Comparison of high-dose therapy and autologous stem-cell transplantation with conventional therapy for Hodgkin's disease induction failure: a case-control study. Société Francaise de Greffe de Moelle

Abstract

Purpose: To determine the prognostic factors and outcome of first-line induction failure Hodgkin's disease patients who were treated with a salvage regimen of high-dose chemotherapy and autologous stem-cell transplantation, and to compare them with matched, conventionally treated patients.

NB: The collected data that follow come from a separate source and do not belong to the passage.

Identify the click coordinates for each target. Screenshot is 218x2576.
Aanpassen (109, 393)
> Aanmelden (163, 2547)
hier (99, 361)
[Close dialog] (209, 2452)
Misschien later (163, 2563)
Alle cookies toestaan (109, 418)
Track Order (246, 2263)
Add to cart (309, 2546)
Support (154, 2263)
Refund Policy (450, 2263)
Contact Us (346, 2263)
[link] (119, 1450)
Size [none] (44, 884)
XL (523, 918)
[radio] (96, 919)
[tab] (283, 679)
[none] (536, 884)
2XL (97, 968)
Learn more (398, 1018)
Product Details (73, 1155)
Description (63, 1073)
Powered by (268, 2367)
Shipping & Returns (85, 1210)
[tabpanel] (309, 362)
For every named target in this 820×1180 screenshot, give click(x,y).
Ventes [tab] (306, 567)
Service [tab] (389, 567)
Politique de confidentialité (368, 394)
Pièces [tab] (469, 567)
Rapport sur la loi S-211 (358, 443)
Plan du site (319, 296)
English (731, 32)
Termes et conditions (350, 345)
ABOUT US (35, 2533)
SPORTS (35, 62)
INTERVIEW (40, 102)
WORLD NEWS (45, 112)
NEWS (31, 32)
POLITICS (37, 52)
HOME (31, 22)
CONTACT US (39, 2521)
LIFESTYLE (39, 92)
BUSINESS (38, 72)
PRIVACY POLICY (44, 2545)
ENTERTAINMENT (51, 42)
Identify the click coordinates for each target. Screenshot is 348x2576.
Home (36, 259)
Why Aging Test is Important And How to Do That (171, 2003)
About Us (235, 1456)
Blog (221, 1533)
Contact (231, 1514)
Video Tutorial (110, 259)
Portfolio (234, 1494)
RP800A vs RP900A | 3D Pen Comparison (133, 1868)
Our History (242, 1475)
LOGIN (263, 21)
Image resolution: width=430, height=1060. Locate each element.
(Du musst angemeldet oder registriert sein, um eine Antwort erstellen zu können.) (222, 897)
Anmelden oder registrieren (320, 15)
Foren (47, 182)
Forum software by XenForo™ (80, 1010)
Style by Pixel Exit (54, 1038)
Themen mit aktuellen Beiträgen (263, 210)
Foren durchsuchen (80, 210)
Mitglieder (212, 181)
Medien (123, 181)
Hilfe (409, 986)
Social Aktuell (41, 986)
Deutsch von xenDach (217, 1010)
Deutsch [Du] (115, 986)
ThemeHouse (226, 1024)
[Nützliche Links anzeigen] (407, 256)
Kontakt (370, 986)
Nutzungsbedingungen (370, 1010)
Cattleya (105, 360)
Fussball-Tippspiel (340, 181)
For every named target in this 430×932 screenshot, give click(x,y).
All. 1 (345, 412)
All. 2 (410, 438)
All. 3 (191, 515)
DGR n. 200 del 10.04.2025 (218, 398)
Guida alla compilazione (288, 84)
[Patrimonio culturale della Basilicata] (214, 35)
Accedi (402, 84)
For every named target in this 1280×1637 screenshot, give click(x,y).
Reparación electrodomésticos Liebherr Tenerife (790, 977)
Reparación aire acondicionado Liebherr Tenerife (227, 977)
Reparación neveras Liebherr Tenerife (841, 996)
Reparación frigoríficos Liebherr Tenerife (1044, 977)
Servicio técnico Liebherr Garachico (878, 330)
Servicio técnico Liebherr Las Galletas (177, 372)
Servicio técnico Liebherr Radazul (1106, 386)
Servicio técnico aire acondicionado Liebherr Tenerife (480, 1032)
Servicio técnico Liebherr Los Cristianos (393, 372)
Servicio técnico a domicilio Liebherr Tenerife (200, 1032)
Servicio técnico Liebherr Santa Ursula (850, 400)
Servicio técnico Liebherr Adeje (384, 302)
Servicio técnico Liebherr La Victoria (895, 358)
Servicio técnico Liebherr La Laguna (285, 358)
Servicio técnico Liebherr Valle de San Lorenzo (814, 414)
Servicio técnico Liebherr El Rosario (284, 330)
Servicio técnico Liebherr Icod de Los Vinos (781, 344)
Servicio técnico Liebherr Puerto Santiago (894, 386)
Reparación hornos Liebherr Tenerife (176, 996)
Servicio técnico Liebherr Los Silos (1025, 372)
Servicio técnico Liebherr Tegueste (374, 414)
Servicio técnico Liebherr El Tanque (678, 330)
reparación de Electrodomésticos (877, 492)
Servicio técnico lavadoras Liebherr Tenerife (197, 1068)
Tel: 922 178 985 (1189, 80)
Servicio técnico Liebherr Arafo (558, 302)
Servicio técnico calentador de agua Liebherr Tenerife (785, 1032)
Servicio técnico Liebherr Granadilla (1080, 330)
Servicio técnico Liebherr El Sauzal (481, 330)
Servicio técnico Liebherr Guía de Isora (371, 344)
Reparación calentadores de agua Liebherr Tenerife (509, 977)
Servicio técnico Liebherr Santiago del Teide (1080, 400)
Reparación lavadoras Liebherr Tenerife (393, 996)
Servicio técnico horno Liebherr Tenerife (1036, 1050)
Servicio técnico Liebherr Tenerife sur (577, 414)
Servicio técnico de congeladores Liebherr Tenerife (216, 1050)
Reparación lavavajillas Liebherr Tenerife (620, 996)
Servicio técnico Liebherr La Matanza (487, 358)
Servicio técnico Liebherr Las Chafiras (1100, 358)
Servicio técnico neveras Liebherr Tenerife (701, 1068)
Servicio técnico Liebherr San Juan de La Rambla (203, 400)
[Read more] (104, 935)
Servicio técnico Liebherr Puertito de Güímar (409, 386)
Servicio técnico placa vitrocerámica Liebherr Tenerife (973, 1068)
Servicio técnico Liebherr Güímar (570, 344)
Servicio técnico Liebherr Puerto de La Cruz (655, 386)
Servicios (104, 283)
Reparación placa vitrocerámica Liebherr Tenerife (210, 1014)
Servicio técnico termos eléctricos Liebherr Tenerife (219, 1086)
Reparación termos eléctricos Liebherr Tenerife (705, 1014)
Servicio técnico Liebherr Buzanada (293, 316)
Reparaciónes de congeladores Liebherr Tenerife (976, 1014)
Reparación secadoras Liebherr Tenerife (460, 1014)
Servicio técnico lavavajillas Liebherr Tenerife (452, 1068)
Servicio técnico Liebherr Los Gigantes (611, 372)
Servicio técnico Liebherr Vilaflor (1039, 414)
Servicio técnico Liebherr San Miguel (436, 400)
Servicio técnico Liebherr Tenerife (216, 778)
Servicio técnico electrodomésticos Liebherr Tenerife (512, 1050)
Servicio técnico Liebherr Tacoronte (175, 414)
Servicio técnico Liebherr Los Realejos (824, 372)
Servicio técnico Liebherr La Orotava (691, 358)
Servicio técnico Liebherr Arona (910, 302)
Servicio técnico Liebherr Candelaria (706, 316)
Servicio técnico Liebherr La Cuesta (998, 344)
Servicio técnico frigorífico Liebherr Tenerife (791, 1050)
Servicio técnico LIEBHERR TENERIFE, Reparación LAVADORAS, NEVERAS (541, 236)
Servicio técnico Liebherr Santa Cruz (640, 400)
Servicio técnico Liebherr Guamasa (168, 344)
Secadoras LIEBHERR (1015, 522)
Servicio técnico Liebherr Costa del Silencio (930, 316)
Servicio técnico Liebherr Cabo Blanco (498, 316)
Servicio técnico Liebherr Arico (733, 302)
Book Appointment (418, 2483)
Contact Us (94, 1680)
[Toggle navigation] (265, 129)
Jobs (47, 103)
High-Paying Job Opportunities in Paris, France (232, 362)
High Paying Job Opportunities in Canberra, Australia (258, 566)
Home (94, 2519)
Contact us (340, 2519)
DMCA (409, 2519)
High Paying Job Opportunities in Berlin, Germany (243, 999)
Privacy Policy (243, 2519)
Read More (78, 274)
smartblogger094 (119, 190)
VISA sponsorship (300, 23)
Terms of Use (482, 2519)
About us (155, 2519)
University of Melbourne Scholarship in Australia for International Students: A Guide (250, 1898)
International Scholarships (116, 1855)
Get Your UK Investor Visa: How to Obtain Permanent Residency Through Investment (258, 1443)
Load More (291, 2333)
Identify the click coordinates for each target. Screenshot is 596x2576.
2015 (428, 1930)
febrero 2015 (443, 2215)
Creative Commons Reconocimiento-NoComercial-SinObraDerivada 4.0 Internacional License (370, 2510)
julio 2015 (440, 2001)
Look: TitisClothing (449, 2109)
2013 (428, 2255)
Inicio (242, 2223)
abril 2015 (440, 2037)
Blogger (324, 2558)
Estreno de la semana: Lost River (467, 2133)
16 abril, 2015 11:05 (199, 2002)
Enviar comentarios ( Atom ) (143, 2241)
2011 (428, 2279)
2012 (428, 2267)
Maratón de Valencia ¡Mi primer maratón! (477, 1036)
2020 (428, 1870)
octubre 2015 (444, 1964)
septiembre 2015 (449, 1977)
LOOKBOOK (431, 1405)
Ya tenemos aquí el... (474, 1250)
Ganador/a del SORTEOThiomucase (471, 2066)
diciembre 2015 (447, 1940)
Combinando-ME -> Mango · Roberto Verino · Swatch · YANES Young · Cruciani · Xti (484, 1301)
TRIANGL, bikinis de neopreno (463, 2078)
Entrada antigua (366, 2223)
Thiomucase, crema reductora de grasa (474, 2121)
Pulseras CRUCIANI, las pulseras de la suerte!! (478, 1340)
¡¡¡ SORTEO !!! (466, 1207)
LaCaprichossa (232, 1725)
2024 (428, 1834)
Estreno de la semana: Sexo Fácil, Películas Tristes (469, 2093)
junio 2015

Patients and methods: We retrospectively analyzed data relating to 86 Hodgkin's disease patients who underwent autologous stem-cell transplantation after failure of the first chemotherapy regimen, either because they did not enter a complete remission and experienced progression of disease less than 3 months after the end of their first-line treatment or because they showed evidence of disease progression during first-line therapy. Graft patients were matched with 258 conventionally treated patients (three controls per case) for age, sex, clinical stage, B symptoms, and time at risk; patient data were obtained from international databases.

Results: Among the 86 graft patients, the median age at diagnosis was 29 years (range, 14 to 57 years). Thirty-nine percent of patients had stage II disease, 23% had stage III disease, and 38% had stage IV disease. Seventy percent of the patients received chemotherapy and 30% received combined modality therapy; 60% of the patients received a seven- or eight-drug regimen. After this first-line treatment, 91% had disease progression and 9% had a brief partial response. Eighty patients received a second-line treatment; pretransplantation status was as follows: 24% of patients had a complete remission, 38% had a partial remission (PR), 14% had stable disease, and disease progression occurred in 24%. With a median follow-up of 22 months (range, 4 to 105 months) from diagnosis, the 5-year event-free survival and overall survival rates from transplantation were 25% and 35% (95% confidence intervals, 15 to 36 and 23 to 49), respectively. In multivariate analysis, the pretransplantation disease status after salvage therapy was the only significant prognostic factor for survival (PR: relative risk = 2.8, P = .017; progressive disease: relative risk (RR) = 5.26, P < .001). From diagnosis, the 6-year overall survival rates of the graft patients and 258 matched conventionally treated patients were 38% and 29%, respectively (P = .058).

Conclusion: Autologous stem-cell transplantation represents the best therapeutic option currently available for patients with primary induction failure and is associated with acceptable toxicity. Response to second-line treatment before high-dose chemotherapy is the only prognostic factor that can be correlated with survival.